Prompt: Rewrite the records below with "Policy" swapped for "Notice" everywhere it appears, keeping everything else the same. Omit the pictures.

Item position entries
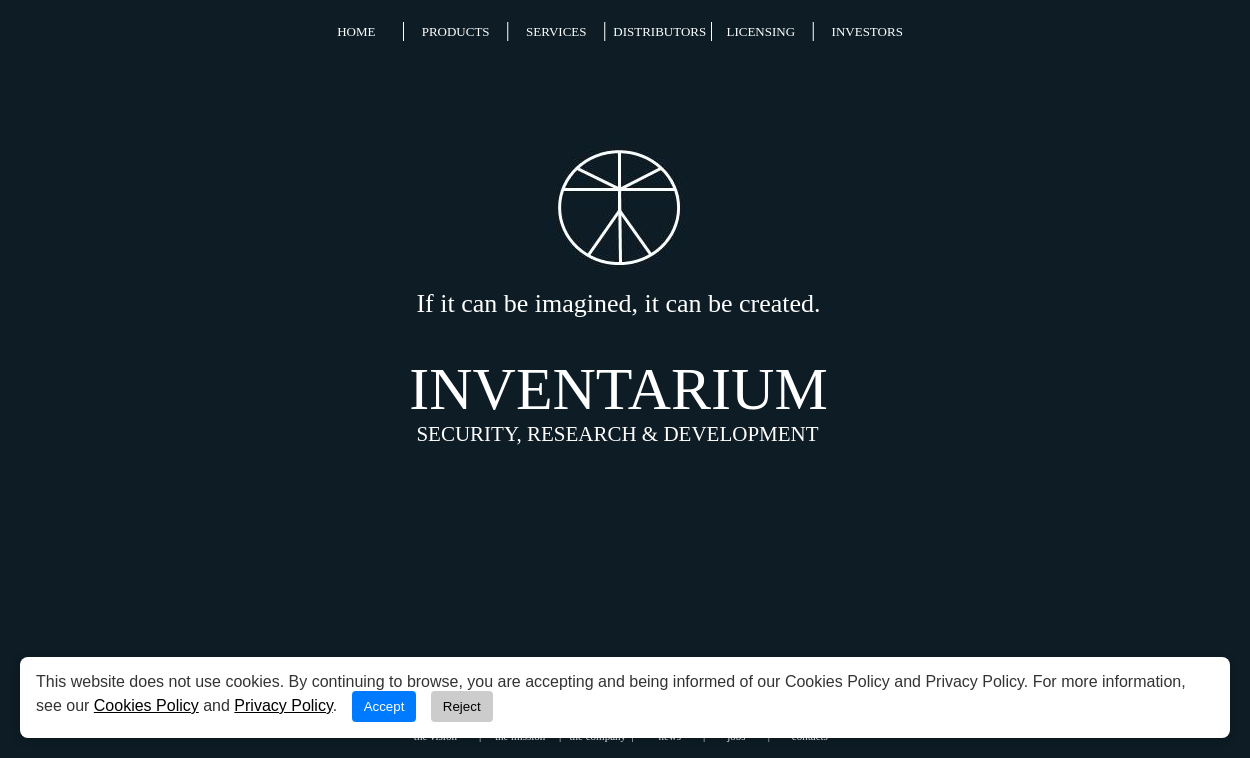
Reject (462, 706)
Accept (384, 706)
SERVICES (556, 31)
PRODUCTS (456, 31)
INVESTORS (867, 31)
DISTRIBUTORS (659, 31)
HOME (356, 31)
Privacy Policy (283, 705)
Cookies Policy (146, 705)
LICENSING (760, 31)
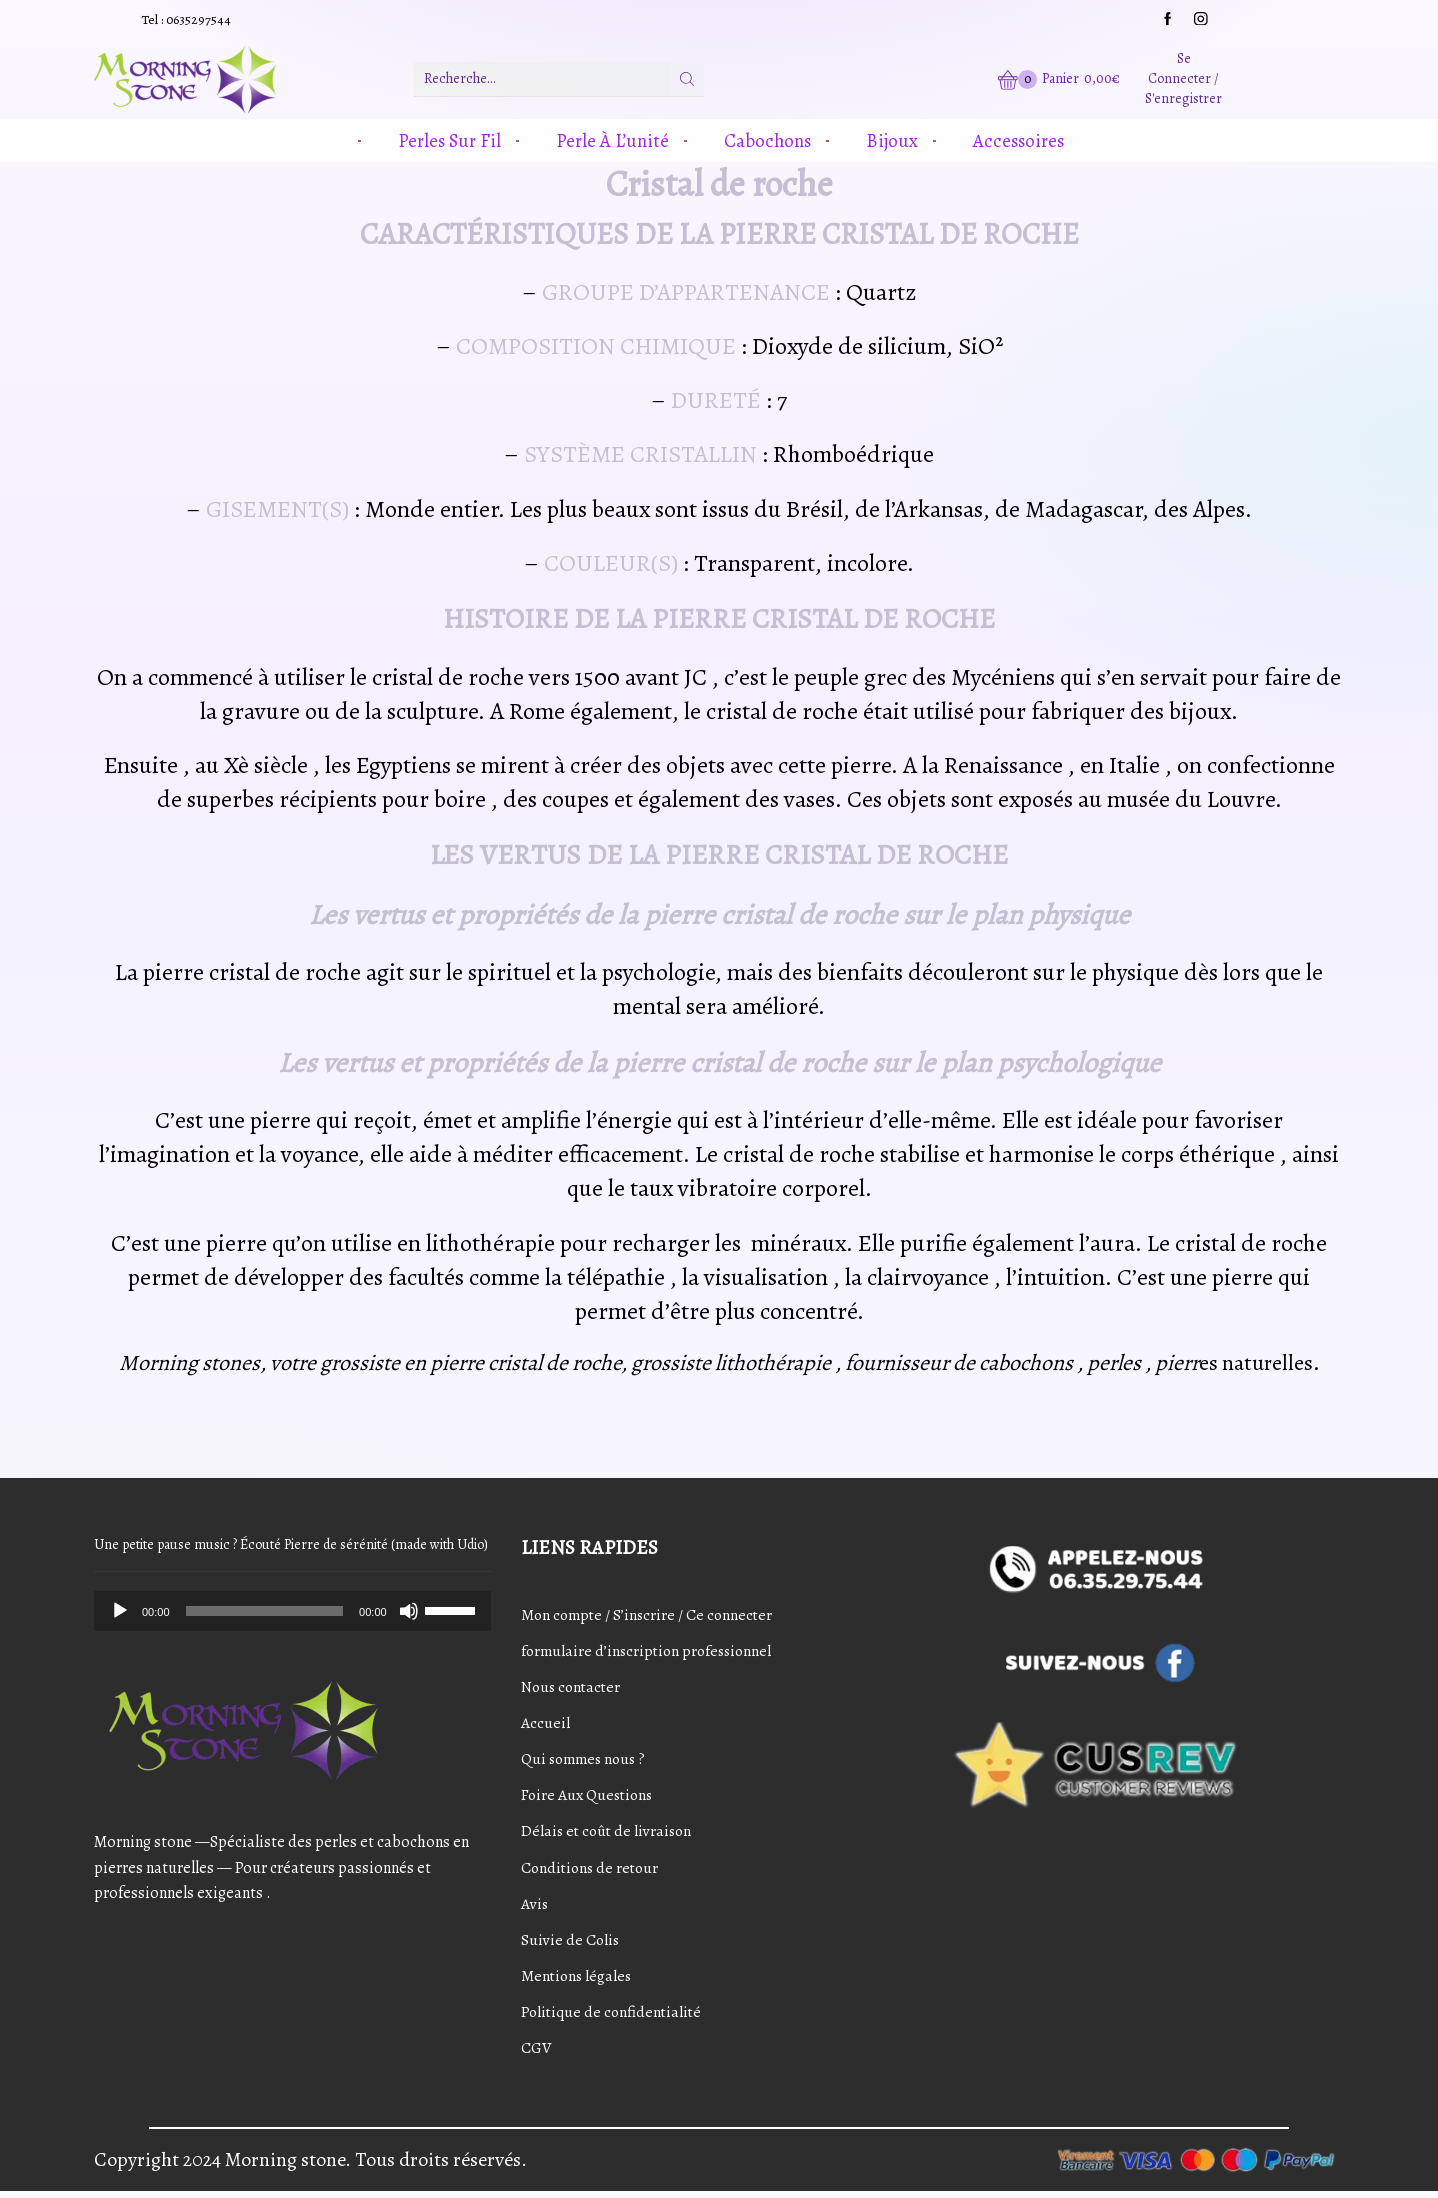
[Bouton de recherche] (687, 79)
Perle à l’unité (612, 140)
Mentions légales (578, 1979)
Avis (535, 1906)
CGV (536, 2052)
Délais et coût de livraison (609, 1833)
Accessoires (1018, 140)
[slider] (265, 1611)
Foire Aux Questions (589, 1797)
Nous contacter (573, 1687)
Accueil (545, 1724)
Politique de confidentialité (614, 2016)
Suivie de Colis (571, 1943)
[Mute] (409, 1611)
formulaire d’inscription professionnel (650, 1651)
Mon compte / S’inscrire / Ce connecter (650, 1614)
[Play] (120, 1611)
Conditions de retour (592, 1870)
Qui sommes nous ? (586, 1760)
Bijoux (892, 140)
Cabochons (767, 140)
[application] (292, 1611)
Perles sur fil (449, 140)
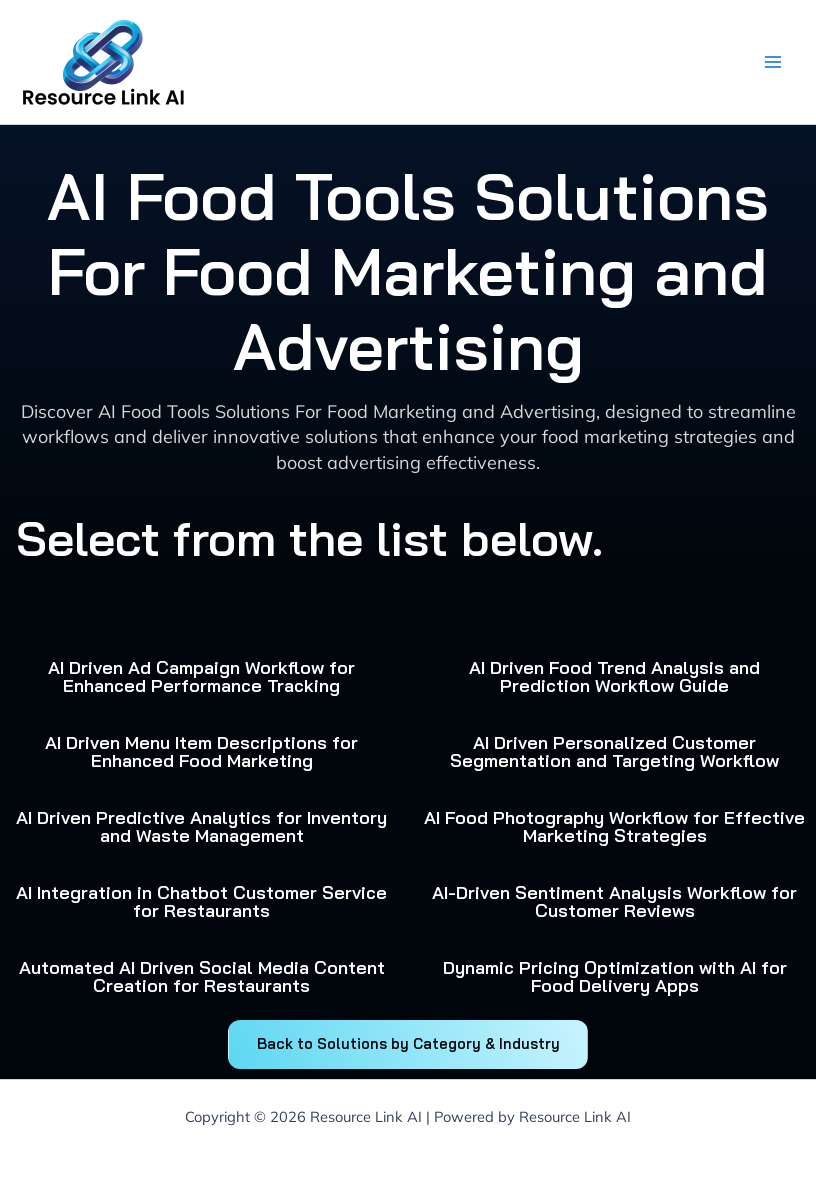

Answer:
Reject (462, 706)
Accept (384, 706)
SERVICES (556, 31)
PRODUCTS (456, 31)
INVESTORS (867, 31)
DISTRIBUTORS (659, 31)
HOME (356, 31)
Privacy Notice (283, 705)
Cookies Notice (146, 705)
LICENSING (760, 31)
[Bouton de recherche] (687, 79)
Perle à l’unité (612, 140)
Mentions légales (578, 1979)
Avis (535, 1906)
CGV (536, 2052)
Délais et coût de livraison (609, 1833)
Accessoires (1018, 140)
[slider] (265, 1611)
Foire Aux Questions (589, 1797)
Nous contacter (573, 1687)
Accueil (545, 1724)
Politique de confidentialité (614, 2016)
Suivie de Colis (571, 1943)
[Mute] (409, 1611)
formulaire d’inscription professionnel (650, 1651)
Mon compte / S’inscrire / Ce connecter (650, 1614)
[Play] (120, 1611)
Conditions de retour (592, 1870)
Qui sommes nous ? (586, 1760)
Bijoux (892, 140)
Cabochons (767, 140)
[application] (292, 1611)
Perles sur fil (449, 140)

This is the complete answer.